The black hole candidate IGR J17091-3624 is still active
ATel #4773; D. Altamirano (UvA), R. Wijnands (UvA), J. Rodriguez (CEA Sacley), S. Corbel (CEA Sacley & Univ. Paris Diderot) , T. Belloni (INAF)
on 31 Jan 2013; 09:37 UT
Credential Certification: Diego Altamirano (email@example.com)

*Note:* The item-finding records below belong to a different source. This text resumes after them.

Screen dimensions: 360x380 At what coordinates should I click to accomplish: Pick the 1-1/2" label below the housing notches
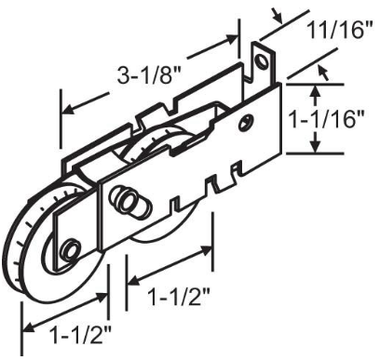coord(178,297)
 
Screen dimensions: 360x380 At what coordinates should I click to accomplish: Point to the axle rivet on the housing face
coord(127,201)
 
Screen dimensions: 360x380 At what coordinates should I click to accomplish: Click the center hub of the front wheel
coord(69,250)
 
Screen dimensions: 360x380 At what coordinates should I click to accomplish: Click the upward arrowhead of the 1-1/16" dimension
coord(317,89)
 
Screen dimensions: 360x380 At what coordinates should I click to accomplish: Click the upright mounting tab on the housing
coord(264,65)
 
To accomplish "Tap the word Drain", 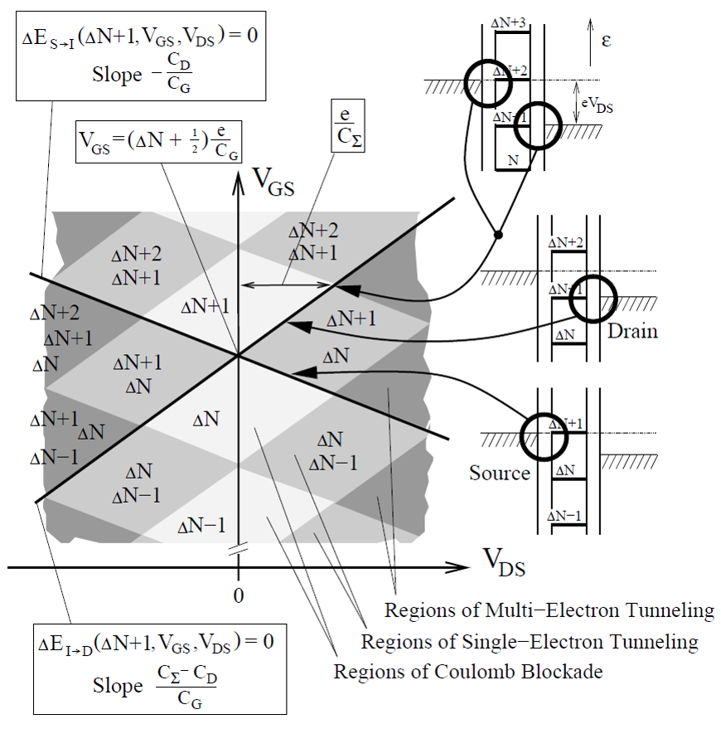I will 632,332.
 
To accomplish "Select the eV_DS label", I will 602,102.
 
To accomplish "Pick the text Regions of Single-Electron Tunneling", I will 530,642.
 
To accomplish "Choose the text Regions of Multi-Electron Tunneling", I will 549,611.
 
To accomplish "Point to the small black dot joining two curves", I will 497,236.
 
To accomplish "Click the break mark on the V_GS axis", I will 239,550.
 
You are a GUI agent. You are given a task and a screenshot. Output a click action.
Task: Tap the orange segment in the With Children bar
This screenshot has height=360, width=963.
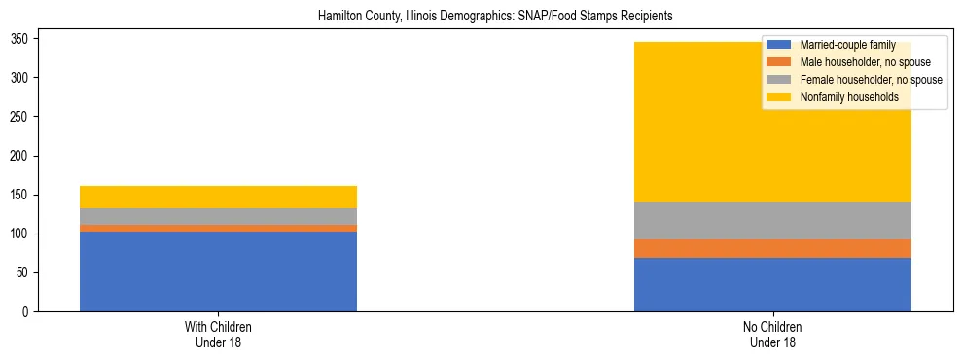click(218, 228)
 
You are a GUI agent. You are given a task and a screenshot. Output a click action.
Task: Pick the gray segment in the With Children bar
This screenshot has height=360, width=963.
click(218, 216)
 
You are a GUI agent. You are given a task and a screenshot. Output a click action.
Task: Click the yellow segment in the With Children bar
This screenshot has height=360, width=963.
click(218, 197)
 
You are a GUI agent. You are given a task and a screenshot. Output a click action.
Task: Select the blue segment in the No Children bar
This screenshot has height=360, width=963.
click(772, 284)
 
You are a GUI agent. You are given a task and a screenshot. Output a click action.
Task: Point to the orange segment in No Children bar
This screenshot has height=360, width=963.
click(772, 248)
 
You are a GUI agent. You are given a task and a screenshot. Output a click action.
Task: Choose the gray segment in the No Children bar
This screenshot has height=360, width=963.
click(772, 221)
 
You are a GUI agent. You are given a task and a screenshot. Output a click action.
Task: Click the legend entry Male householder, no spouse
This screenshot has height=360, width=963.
click(852, 62)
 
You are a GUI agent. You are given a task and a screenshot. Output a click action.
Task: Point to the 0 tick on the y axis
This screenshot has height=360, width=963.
click(29, 312)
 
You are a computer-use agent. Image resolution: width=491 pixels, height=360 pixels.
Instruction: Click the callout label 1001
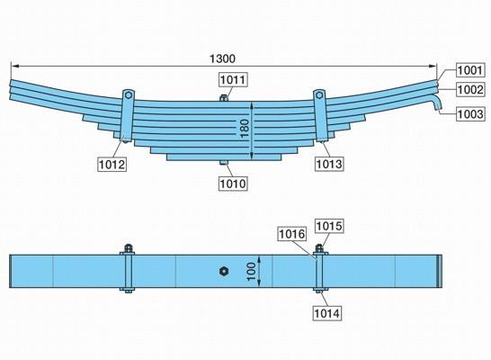coord(470,70)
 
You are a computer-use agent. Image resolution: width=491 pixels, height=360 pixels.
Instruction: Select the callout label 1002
coord(470,90)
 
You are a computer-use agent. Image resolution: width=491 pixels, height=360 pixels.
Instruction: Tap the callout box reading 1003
coord(470,113)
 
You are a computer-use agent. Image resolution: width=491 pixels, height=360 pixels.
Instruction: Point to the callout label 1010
coord(233,184)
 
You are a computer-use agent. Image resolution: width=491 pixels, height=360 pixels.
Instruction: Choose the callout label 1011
coord(233,79)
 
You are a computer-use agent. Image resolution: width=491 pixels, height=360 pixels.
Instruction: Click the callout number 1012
coord(112,164)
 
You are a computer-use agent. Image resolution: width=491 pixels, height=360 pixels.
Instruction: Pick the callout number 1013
coord(329,164)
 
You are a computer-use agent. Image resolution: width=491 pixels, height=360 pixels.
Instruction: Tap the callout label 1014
coord(327,313)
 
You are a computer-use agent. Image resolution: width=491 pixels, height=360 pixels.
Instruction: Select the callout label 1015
coord(329,226)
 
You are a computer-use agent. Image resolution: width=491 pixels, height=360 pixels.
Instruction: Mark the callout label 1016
coord(292,233)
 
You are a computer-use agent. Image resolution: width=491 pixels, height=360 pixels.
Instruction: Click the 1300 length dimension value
coord(222,58)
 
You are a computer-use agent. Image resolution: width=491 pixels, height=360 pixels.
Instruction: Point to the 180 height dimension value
coord(245,129)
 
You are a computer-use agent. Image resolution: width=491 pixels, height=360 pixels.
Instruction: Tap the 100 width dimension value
coord(251,271)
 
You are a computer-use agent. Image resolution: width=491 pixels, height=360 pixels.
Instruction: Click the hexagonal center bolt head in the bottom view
coord(223,271)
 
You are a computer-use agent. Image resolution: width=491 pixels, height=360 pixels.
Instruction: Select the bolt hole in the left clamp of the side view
coord(128,95)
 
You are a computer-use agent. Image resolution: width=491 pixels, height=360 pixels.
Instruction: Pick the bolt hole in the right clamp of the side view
coord(319,95)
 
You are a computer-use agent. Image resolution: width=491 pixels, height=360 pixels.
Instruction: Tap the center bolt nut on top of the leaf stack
coord(223,98)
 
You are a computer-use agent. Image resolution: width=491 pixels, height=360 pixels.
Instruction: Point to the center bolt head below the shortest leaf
coord(223,163)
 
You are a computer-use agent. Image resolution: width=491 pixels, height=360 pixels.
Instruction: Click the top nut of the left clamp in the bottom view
coord(128,248)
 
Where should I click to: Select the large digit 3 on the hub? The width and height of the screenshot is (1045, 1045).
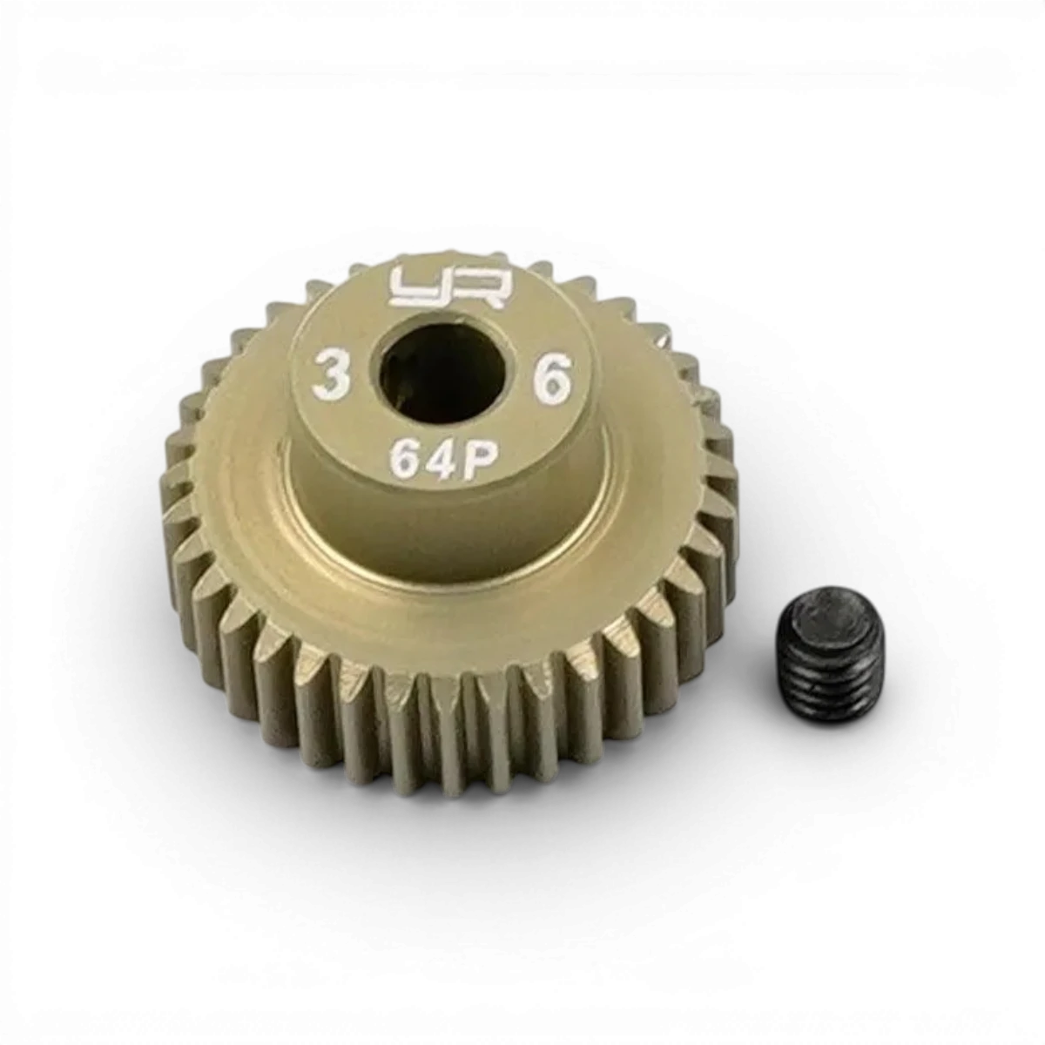331,374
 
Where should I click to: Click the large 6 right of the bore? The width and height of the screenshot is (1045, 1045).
554,379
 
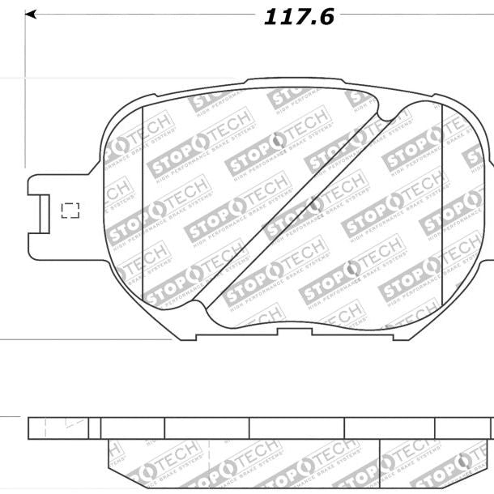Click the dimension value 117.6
point(298,17)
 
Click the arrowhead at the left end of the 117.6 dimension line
point(30,15)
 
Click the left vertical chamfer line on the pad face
point(143,202)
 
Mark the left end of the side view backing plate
point(29,428)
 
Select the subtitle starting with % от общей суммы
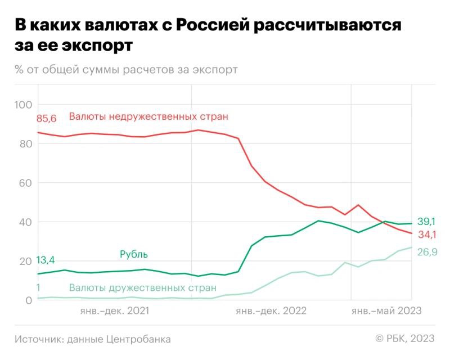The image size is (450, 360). pyautogui.click(x=126, y=70)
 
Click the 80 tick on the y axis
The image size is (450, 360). pyautogui.click(x=25, y=144)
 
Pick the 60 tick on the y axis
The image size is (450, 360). pyautogui.click(x=25, y=183)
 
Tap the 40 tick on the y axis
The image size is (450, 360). pyautogui.click(x=25, y=222)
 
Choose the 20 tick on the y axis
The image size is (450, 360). pyautogui.click(x=25, y=261)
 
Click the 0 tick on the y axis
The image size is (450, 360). pyautogui.click(x=28, y=300)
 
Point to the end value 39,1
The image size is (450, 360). pyautogui.click(x=427, y=222)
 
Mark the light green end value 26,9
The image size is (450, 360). pyautogui.click(x=427, y=252)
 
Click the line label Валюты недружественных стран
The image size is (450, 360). pyautogui.click(x=148, y=117)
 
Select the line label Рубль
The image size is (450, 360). pyautogui.click(x=134, y=254)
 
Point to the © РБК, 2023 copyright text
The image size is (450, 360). pyautogui.click(x=405, y=339)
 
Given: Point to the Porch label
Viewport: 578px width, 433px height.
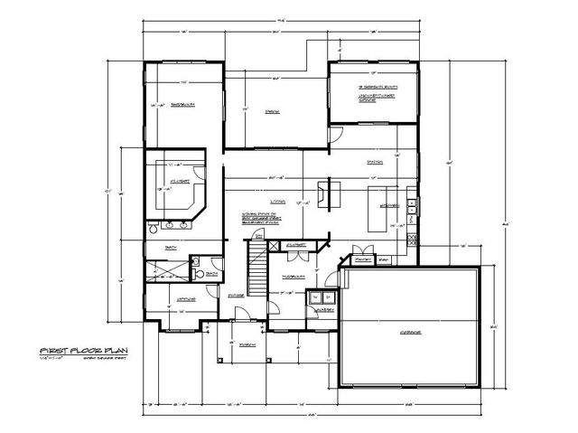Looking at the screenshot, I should tap(247, 344).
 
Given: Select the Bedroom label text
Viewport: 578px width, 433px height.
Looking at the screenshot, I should tap(185, 105).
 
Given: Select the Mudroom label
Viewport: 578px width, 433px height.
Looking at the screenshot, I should tap(291, 277).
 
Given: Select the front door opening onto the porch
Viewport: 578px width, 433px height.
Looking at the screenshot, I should tap(242, 315).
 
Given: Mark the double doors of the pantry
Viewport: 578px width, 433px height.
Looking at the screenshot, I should tap(365, 249).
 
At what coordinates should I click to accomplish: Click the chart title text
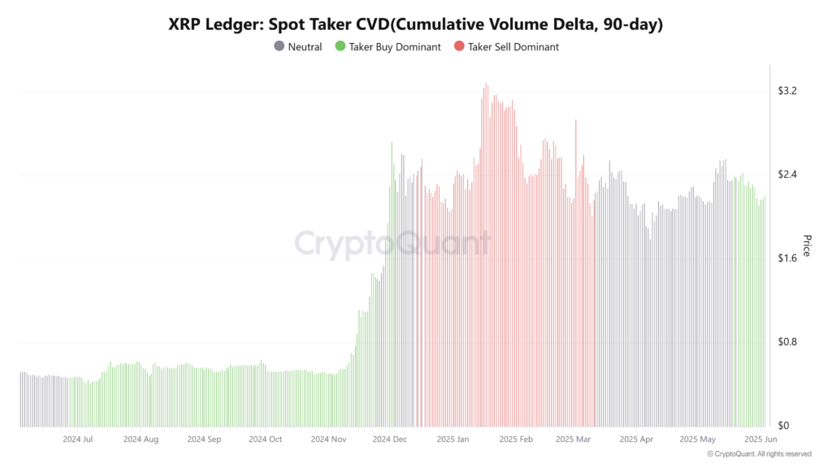pos(416,25)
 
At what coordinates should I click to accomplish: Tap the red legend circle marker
pos(459,47)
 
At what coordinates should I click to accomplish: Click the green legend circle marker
pos(340,47)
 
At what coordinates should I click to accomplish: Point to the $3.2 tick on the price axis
pos(787,91)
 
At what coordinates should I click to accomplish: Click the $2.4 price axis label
pos(787,175)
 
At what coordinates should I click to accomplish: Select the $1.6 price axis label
pos(787,258)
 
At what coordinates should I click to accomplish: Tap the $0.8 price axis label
pos(787,342)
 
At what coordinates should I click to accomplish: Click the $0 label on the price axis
pos(783,426)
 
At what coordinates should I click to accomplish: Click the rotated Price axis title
pos(807,245)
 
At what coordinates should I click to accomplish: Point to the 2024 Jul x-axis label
pos(77,440)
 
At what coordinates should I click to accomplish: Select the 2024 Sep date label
pos(204,440)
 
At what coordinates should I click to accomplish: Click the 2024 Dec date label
pos(390,440)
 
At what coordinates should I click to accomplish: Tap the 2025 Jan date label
pos(453,440)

Subjects: X-ray, Black Hole, Transient
Referred to by ATel #: 5112
In February 2011 the black hole candidate IGR J17091-3624 went into outburst (detected by Swift/BAT, see ATEL #3144). During this outburst IGR J17091-3624 exhibited strong and highly-structured X-ray variability (e.g. Altamirano et al. 2011, ApJL, 742, 17, and references therein) which so far had only been observed from the very-bright black hole X-ray transient GRS 1915+105.
This 2011 outburst of IGR J17091-3624 has been studied using many multi-wavelength observations (ATEL #3148
) except during the December-January periods, when sun constraints do not allow further observations to be performed. Since mid-January 2013 IGR J17091-3624 appears to be undetected by the daily Swift/BAT monitoring observations:
Unfortunately, MAXI cannot resolve IGR J17091-624 given the nearby bright X-ray source GX 349+2 (T. Mihara, private communication).
To determine the current level of X-ray activity of IGR J17091-3624, we acquired a ~1000 seconds Swift/XRT observation on 2013-01-27 07:42:00 UT. The observation was done in PC mode. In the image a source can clearly be detected at coordinates consistent with IGR J17091-3624. From the Swift/XRT image a set of bright concentric rings can also be seen, one of which lies very close to IGR J17091-3624. These rings are most probably due to the bright nearby source GX 349+2.
A spectrum of the January 2013 observation was extracted following Evans et al. (2009, MNRAS, 397, 1177) and taking into account possible contamination of GX 349+2. Preliminary results show that the 0.5-10 keV source spectrum can be well fitted with an absorbed (Nh~1.2e22 cm^-2) power law with a photon index of ~1.6, leading to an unabsorbed 0.5-10 keV (2.0-10 keV) flux of ~4.6e-11 ergs/cm^2/s (~2.8e-11 ergs/cm^2/s). These fluxes imply a luminosity of ~3.5e35 ergs/s (~2.1e35 ergs/s) or 2.2e36 ergs/s (~1.3e36 ergs/s), assuming distances of 8 kpc and 20 kpc, respectively. Errors to the fit values and the fluxes are not well constrained due to the low statistics of the spectrum and the possible contamination due to GX 349+2. In any case, our flux measurements are more than two orders of magnitude higher than the averaged 12e-14 ergs/cm^2/s reported by Wijnands, Yang, and Altamirano (2012, MNRAS, 422, 91) during XMM-Newton observations of IGR J17091-3624 during quiescence. Therefore we conclude that IGR J17091-3624 is still active.
We thank the Swift/Team for scheduling our observation.